- Opening Delimiter -

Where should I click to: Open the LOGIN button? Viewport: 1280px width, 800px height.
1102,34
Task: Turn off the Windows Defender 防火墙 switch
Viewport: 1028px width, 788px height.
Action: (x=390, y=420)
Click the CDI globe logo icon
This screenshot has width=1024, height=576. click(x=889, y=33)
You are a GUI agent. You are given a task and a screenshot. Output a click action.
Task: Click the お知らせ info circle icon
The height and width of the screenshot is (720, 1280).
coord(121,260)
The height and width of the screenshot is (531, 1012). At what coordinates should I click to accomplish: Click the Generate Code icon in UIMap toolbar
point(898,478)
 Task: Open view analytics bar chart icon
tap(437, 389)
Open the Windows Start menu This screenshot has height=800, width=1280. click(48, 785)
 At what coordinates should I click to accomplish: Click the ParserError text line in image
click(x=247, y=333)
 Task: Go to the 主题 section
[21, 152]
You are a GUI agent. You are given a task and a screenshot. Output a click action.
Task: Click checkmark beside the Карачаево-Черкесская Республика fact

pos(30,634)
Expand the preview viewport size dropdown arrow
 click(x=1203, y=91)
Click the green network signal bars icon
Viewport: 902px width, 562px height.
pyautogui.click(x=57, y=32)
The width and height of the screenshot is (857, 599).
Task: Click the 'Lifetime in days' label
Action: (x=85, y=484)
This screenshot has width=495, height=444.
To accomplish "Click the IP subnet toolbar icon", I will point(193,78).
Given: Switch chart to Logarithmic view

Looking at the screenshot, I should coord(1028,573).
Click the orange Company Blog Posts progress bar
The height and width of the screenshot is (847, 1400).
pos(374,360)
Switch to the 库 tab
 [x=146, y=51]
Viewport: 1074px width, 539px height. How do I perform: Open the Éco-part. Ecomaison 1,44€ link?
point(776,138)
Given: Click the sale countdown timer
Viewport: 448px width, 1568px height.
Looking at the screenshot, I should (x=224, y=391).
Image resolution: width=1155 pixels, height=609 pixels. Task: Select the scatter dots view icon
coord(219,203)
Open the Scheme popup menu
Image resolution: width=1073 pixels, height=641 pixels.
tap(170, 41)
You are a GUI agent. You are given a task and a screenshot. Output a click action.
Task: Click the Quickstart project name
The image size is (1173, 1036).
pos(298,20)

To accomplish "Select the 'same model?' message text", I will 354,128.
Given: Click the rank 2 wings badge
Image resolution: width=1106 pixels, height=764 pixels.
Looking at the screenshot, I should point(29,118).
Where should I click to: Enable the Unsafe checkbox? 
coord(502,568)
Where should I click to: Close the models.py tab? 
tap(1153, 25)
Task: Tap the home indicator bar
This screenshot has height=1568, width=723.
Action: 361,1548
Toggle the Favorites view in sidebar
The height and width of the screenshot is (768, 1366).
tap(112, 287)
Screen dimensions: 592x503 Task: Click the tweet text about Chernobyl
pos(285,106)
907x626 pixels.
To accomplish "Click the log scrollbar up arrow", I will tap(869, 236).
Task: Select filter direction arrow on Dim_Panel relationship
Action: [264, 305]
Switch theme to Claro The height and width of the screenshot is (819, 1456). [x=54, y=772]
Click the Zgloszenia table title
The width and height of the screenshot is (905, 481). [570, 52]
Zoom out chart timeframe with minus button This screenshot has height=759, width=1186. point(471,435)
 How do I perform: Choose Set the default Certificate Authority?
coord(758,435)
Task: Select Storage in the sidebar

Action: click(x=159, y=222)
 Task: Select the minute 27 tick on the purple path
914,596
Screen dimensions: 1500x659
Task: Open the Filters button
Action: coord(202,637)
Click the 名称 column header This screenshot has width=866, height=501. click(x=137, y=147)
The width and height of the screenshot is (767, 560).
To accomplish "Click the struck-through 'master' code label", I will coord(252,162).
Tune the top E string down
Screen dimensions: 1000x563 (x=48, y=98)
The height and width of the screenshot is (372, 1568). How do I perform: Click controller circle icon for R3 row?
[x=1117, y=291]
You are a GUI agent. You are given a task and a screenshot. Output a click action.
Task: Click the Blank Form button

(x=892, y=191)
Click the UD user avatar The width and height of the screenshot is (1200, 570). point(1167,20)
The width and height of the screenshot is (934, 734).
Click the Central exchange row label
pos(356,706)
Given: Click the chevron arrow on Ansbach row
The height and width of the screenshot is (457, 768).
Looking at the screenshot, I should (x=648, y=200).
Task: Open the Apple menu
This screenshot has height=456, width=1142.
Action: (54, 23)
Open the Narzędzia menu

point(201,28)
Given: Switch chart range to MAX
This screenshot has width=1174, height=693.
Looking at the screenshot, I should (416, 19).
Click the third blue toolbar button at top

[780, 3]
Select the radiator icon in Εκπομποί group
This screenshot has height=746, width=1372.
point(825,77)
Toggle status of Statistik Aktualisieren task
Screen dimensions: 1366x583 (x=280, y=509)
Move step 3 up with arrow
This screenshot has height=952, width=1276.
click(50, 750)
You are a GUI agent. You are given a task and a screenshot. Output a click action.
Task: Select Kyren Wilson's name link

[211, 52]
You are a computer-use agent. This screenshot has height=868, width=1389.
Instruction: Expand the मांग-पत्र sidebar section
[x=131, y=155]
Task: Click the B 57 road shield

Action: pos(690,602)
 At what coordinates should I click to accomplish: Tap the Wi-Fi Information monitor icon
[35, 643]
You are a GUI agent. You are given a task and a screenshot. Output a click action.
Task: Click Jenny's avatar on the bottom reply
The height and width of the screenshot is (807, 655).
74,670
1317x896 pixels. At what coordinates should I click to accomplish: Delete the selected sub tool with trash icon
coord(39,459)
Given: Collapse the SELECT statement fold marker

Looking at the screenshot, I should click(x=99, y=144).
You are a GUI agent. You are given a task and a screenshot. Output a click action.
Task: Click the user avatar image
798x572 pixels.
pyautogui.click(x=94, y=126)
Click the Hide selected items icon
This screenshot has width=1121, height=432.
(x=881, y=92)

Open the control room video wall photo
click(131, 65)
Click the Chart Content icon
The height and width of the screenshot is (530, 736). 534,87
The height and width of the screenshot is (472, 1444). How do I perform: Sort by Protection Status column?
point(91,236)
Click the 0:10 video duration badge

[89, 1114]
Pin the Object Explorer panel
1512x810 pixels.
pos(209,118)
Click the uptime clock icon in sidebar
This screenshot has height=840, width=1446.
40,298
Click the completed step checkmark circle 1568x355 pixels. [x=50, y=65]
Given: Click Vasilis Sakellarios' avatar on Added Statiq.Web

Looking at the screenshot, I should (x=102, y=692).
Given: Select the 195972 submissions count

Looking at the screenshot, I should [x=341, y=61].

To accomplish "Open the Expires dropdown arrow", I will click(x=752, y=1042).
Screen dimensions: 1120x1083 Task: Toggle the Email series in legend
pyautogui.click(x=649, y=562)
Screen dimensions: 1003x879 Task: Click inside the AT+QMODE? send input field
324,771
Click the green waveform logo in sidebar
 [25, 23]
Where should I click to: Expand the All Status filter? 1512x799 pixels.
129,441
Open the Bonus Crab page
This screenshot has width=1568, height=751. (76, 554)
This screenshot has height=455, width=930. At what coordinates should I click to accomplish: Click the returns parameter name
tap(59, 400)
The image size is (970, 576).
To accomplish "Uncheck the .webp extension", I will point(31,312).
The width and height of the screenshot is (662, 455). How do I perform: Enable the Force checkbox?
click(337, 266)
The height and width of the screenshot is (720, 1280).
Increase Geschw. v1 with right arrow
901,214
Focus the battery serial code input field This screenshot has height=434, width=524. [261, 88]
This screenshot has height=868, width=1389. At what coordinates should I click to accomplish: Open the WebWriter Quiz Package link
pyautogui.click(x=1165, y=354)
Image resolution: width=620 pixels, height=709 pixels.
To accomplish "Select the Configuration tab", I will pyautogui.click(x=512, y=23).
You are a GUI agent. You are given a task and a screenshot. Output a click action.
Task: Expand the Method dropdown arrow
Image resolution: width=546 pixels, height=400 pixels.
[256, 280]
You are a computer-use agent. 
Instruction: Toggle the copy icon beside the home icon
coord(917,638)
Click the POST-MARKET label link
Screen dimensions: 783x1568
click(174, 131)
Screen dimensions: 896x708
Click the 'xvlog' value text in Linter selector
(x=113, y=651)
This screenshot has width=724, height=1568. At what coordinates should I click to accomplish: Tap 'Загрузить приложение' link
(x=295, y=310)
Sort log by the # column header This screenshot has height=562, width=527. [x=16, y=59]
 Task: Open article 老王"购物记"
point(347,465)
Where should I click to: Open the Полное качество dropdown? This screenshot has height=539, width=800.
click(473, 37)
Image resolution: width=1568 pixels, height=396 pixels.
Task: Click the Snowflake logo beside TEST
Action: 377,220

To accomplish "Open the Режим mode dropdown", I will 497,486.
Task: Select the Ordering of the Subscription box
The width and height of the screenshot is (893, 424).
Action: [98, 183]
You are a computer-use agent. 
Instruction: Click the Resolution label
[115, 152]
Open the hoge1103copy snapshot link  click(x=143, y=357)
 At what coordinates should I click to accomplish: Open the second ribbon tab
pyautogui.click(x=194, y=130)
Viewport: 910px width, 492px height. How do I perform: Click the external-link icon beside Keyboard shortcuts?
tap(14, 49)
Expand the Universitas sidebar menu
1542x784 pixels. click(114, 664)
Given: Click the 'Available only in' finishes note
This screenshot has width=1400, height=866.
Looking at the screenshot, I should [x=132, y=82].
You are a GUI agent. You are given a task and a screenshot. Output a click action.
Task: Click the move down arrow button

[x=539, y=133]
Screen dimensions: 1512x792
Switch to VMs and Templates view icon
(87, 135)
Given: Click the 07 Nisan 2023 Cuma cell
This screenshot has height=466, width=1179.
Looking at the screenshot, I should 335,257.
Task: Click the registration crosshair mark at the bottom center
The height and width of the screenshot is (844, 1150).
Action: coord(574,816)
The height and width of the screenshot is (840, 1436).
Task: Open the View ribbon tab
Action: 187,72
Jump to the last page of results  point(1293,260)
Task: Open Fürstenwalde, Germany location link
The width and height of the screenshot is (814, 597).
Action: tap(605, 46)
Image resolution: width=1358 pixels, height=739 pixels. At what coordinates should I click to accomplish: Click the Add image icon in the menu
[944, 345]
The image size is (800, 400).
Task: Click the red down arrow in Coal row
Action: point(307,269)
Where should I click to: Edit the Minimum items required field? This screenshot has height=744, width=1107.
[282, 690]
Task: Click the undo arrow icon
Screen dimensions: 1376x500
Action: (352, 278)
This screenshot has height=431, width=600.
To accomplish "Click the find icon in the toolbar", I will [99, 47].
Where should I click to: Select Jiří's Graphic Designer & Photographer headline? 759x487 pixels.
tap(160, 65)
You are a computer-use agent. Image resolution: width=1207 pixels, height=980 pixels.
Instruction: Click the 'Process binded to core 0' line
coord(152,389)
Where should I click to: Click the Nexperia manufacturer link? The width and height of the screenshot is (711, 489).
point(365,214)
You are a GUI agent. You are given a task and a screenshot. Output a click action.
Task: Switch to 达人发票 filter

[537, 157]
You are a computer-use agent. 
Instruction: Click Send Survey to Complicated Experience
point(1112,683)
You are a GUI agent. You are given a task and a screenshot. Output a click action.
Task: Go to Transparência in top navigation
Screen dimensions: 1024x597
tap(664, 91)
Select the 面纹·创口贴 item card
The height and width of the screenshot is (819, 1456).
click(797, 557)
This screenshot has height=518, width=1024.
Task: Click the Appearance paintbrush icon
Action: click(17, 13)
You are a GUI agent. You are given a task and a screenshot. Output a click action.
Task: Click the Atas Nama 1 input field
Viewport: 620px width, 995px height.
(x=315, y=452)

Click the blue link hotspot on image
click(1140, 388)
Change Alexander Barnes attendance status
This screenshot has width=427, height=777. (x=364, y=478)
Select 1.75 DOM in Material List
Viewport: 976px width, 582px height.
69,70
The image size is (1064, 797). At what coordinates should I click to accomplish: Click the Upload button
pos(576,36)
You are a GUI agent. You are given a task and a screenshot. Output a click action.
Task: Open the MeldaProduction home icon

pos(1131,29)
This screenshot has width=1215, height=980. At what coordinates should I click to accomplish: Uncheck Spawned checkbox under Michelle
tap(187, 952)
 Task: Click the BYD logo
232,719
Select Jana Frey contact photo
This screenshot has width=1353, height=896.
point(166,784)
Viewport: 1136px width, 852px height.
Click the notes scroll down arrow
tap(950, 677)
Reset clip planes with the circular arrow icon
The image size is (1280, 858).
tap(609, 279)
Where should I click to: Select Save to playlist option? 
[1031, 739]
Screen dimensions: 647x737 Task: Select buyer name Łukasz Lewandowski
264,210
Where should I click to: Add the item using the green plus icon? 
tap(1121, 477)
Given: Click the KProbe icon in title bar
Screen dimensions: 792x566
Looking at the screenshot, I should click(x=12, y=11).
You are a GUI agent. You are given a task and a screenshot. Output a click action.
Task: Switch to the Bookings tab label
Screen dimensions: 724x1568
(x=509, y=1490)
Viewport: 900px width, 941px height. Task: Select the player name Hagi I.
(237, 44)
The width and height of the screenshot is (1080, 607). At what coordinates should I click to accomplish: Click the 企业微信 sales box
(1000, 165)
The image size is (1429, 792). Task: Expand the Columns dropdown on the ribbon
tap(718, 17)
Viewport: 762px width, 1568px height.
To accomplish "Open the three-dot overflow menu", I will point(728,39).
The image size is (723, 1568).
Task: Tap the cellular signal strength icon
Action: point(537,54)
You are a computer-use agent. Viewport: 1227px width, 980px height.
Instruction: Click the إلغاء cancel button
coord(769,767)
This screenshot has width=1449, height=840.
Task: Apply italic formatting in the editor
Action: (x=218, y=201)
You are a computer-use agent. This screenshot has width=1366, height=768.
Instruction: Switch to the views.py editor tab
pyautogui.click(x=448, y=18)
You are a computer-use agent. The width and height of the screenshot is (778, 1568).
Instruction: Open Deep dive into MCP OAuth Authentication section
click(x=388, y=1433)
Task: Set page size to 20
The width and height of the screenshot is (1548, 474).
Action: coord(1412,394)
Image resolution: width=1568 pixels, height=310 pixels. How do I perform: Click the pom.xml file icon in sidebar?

- Closing Delimiter -

Pull together all lines from the data that mention the word "header".

Click the 名称 column header This screenshot has width=866, height=501. click(x=137, y=147)
Sort log by the # column header This screenshot has height=562, width=527. [x=16, y=59]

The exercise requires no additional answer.